A series of at least 10 NATO strikes hit in and around the Libyan capital early on Friday, targeting military barracks close to Gadhafi’s sprawling compound in central Tripoli, a police station and a military base. The strikes appeared to be the heaviest in Tripoli since South African President Jacob Zuma visited Libyan leader Moammar Gadhafi in the capital earlier this week in an apparently unsuccessful effort to find a peaceful resolution to the country’s crisis.


Military officials and witnesses say dozens of gunmen are attacking the presidential palace at Taiz, Yemen’s second largest city, and have killed four soldiers in an attempt to storm the compound. The attackers belong to a group set up recently to avenge the killing of anti-regime protesters at the hands of President Ali Abdullah Saleh’s security forces. Saleh left the country overnight for medical treatment in Saudi Arabia after he was wounded Friday in an attack on his compound in the capital Sanaa. Yemeni President Ali Abdullah Saleh was wounded when opposition tribesmen determined to topple him hammered his palace with rockets Friday in a major escalation of nearly two weeks of fighting with government forces. At least four guards were killed and seven top officials were also wounded. Saleh suffered light injuries to the neck There was no official announcement on who was acting as head of state.
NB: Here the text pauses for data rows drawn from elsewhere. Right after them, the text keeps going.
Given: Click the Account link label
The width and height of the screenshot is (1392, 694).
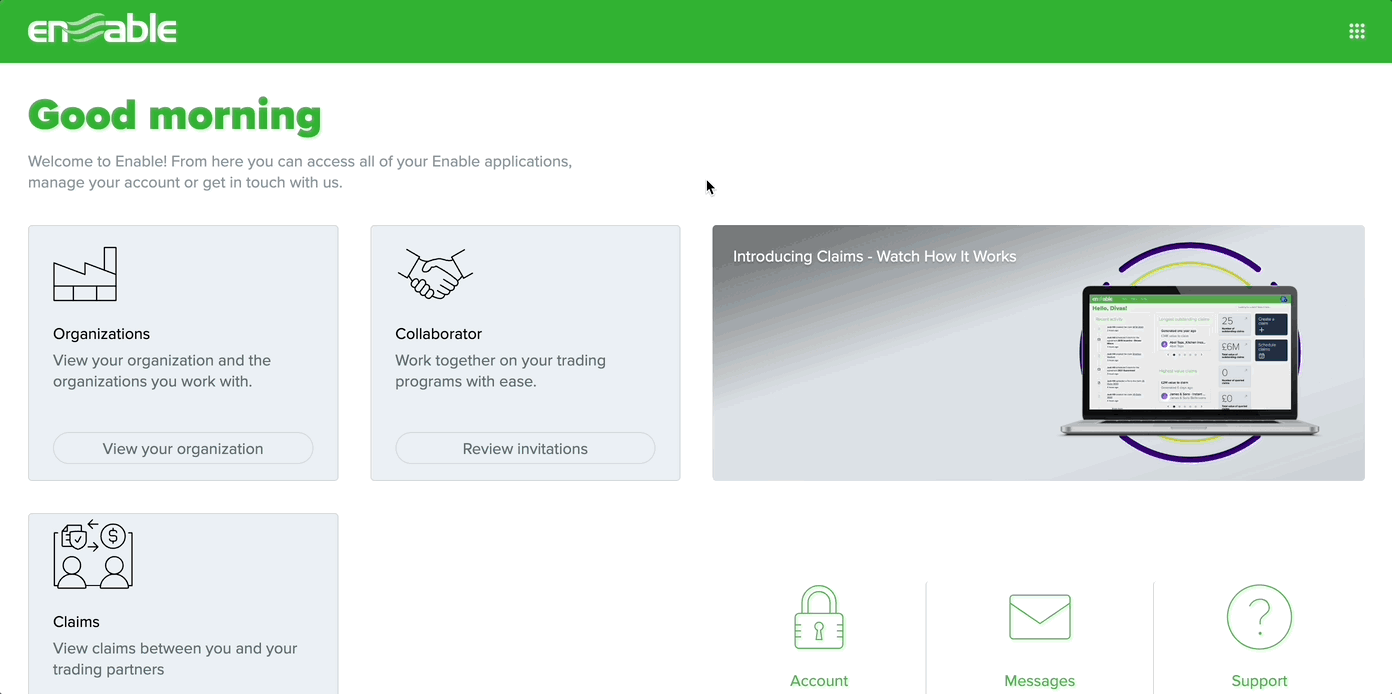Looking at the screenshot, I should (819, 681).
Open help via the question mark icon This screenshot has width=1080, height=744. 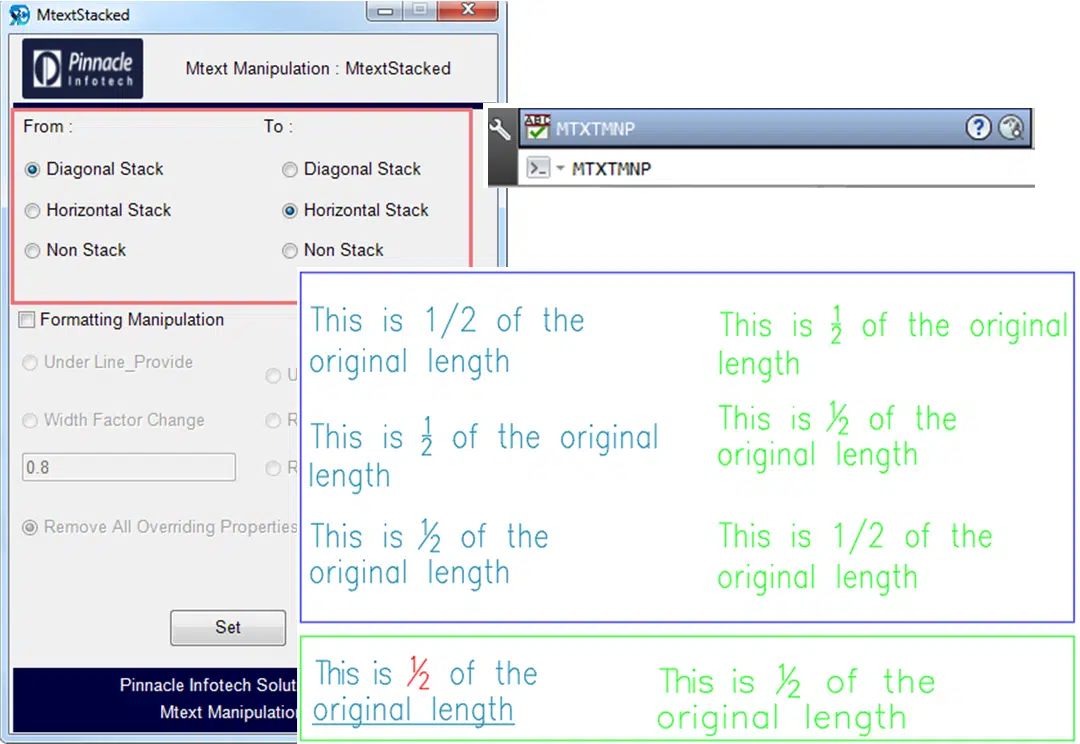pyautogui.click(x=978, y=128)
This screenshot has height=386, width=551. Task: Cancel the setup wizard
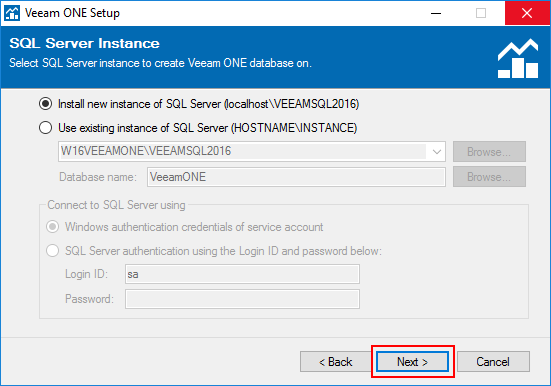point(493,362)
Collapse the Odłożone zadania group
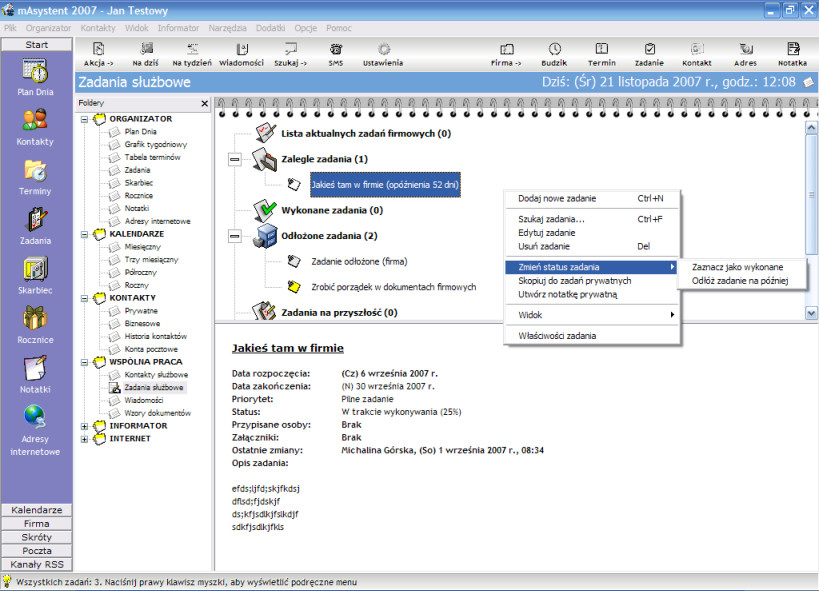Screen dimensions: 819x591 [235, 236]
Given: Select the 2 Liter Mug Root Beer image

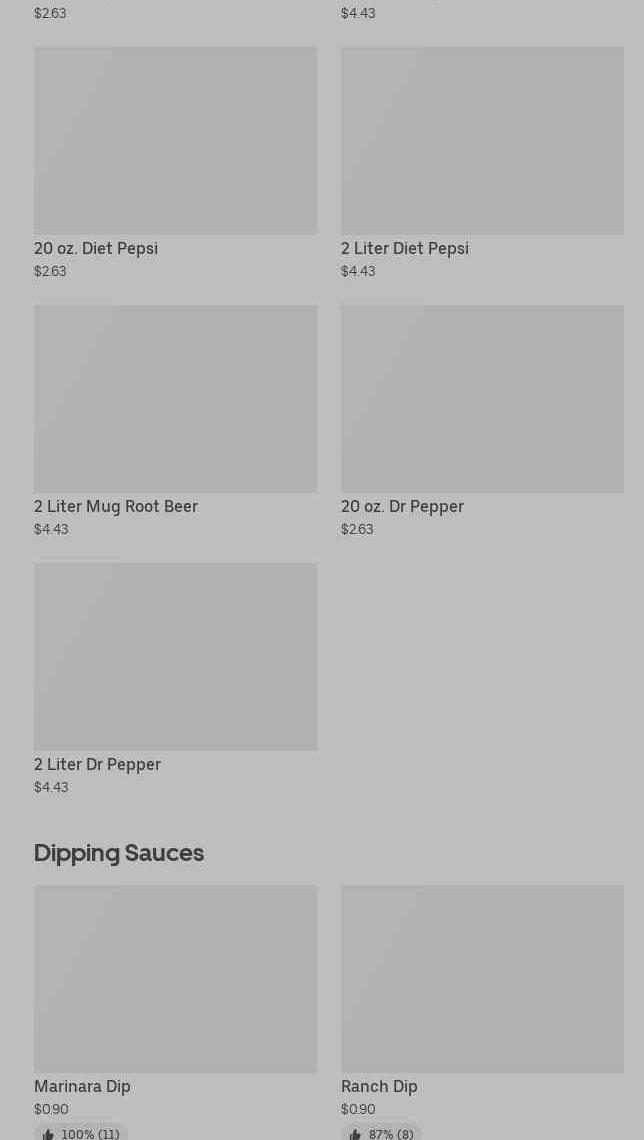Looking at the screenshot, I should tap(175, 398).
But under Yemen’s constitution, the vice president takes over for up to 60 days when the head of state is absent.

Tens of thousands of Yemenis held a mass funeral Friday for 50 people killed in regime-sponsored violence in the capital. Heavy shelling expanded into new sections of the city. Soon after Friday prayers, witnesses said heavy shelling rocked the commercial neighborhood of Hadda in southern Sanaa. Residents fled to basements for cover.


The Syrian government cut off Internet service (3G, DSL, Dial-up) all across Syria, including in government institutions to prevent its citizens from communicating about times and locations for protests. A Syrian rights group says the death toll from a military operation in a northern town has gone up to 25 and included four policemen. The operation is part of a crackdown that began Saturday and was continuing Sunday. Syrian troops pounded a central town with artillery and heavy machinegun fire Friday, killing at least two people in the latest onslaught as authorities cut off Internet service in several regions in an apparent move to prevent the uploading of videos of anti-regime demonstrations. Friday’s deaths bring the toll in Rastan and nearby Talbiseh to 74 killed since the attack started last Saturday.
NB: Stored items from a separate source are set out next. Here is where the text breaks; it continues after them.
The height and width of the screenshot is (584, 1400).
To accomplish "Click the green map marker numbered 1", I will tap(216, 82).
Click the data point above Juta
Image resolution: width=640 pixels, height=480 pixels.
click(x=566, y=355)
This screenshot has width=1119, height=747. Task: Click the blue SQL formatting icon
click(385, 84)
Eyewitnesses say Bahraini police have fired tear gas and rubber bullets at protesters marching toward Pearl Square in the country’s capital. The downtown square was the epicenter of weeks of Shiite-led protests against Sunni rulers earlier this year in the Gulf kingdom. Friday’s march in Manama comes two days after authorities lifted emergency rule. It was imposed in March to quell demonstrations by Bahrain’s Shiite majority demanding greater freedoms and inspired by uprisings across the Arab world.
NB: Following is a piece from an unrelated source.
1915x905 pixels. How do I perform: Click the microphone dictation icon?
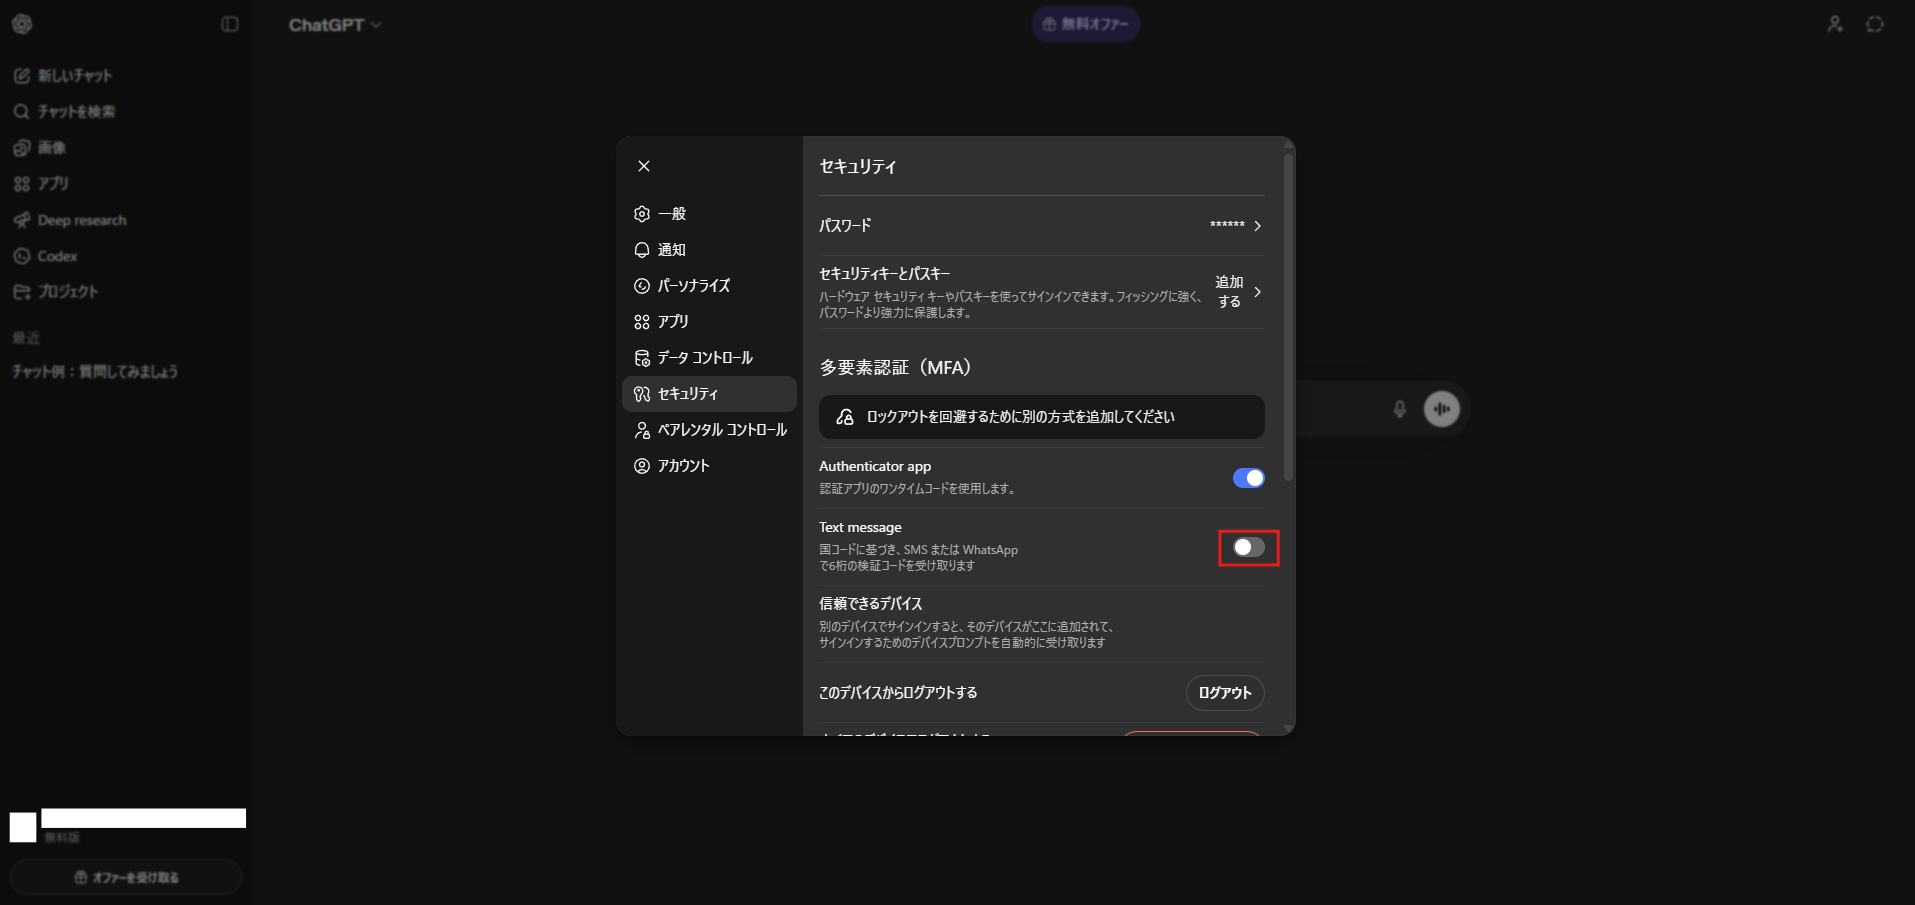pyautogui.click(x=1400, y=409)
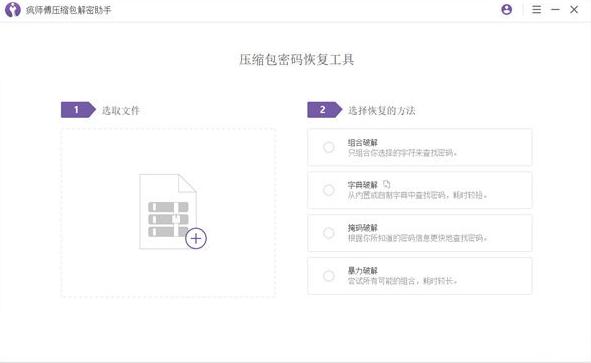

Many people in South Dakota think the U.S. Army Corps of Engineers blew it this year, waiting until too late to begin releasing water through the six dams on the Missouri River. Corps officials insist otherwise, and blame unexpectedly heavy spring rains. Meanwhile, Gov. Dennis Daugaard advised people in neighborhoods nearest the river to leave voluntarily in case levees don’t hold, and hundreds have done so after a hectic week of moving possessions and adding sandbags around their houses. They face weeks out of their homes until the river begins cresting in mid-June, with high water expected to linger for up to two months.

The historic Mississippi River flood has begun to abate, but the impact is far from over. Thousands of acres (hectares) of crops, timber and catfish farms are still flooded, mostly by tributaries that backed up because the Mississippi River was so high. Hundreds of people are still displaced from flooded homes. Some people had nothing to go home to. Even if the flooding wasn’t as bad as initially feared, it’s still been treacherous for those affected. Some 5,600 people have applied for government assistance in Mississippi in Tennessee, though the damage is still being assessed because high waters are still causing problems for officials.